Olhar Direto

Sexta-feira, 29 de março de 2024

Notícias | Ciência & Saúde

Chorar nem sempre faz bem, dizem pesquisadores

Elas são vistas como válvula de escape, como tônico psicológico e para muitos como vislumbre de algo ainda mais profunda: a linguagem de sinais do coração, a perspiração emocional de nossa humanidade comum.


As lágrimas lubrificam as canções de amor e o amor, casamentos e funerais, rituais públicos e sofrimentos privados, e é pouco provável que um estudo científico seja capaz de capturar seus muitos significados.

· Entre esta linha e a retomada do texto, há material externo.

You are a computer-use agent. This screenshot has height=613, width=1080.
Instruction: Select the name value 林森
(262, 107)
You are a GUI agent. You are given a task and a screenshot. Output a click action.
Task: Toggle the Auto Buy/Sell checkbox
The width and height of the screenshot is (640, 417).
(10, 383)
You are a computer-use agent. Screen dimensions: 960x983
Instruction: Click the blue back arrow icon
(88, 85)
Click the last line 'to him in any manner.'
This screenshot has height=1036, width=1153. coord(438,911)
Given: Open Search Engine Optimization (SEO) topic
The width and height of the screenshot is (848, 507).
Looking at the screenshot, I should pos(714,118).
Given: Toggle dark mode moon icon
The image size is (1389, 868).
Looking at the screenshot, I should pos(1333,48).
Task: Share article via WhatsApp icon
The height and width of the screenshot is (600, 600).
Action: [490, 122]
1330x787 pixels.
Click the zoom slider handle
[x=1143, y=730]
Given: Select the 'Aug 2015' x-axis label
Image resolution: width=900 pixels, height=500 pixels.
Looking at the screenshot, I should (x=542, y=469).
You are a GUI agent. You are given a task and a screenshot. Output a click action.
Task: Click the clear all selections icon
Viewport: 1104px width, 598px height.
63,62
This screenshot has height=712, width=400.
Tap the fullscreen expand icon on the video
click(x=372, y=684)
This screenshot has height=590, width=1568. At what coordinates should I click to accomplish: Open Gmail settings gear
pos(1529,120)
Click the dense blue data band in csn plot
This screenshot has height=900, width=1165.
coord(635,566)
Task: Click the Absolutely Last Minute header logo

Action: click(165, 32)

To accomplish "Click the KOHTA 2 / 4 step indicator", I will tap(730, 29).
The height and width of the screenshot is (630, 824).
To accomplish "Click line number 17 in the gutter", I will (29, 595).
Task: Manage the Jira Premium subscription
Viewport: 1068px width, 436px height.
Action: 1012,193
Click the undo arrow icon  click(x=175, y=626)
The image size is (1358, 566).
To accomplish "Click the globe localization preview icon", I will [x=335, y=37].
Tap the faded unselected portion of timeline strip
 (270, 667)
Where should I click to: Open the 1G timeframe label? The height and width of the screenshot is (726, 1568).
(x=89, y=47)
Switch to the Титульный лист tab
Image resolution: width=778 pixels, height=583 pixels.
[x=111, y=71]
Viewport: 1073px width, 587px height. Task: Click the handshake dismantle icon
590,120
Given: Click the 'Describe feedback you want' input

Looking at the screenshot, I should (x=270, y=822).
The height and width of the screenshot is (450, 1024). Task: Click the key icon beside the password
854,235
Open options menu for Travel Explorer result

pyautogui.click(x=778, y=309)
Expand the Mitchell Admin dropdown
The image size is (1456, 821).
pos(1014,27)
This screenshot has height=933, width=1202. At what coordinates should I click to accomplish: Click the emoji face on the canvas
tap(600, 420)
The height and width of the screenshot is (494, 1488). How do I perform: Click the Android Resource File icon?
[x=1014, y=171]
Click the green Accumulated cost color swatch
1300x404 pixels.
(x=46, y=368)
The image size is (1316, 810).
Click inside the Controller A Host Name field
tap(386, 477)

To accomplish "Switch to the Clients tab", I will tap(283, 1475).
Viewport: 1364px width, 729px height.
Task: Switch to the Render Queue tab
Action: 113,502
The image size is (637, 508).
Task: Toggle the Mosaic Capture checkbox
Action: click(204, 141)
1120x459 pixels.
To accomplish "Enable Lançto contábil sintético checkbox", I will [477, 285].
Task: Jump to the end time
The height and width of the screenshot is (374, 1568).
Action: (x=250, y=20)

"Choro quando estou feliz e quando estou triste, e posso chorar quando revelo algo de importante para mim", disse Nancy Reiley, 62, que trabalha em um abrigo para mulheres em Tampa, na Flórida. "E, por algum motivo, eu às vezes choro quando tenho de falar em público".

"O choro nada tem a ver com um senso de tristeza ou vulnerabilidade. Não consigo imaginar por que acontece, mas acontece", ela diz.

Agora alguns pesquisadores estão dizendo que a percepção psicológica comum sobre o choro - a de que ele representa uma saudável catarse - é enganosa e incompleta.

Chorar pode ajudar as pessoas a recuperar o equilíbrio mental depois de uma perda. Mas nem sempre, e não para todo mundo, argumenta um artigo publicado na mais recente edição da revista Current Directions in Psychological Science.

Depositar tamanhas expectativas em um surto de lágrimas na verdade pode causar confusão emocional mais tarde.

Esse apelo por uma visão mais nuançada do choro deriva em parte de uma crítica a estudos anteriores. Ao longo dos anos, os psicólogos conseguiram confirmar muitas das observações comuns sobre o choro.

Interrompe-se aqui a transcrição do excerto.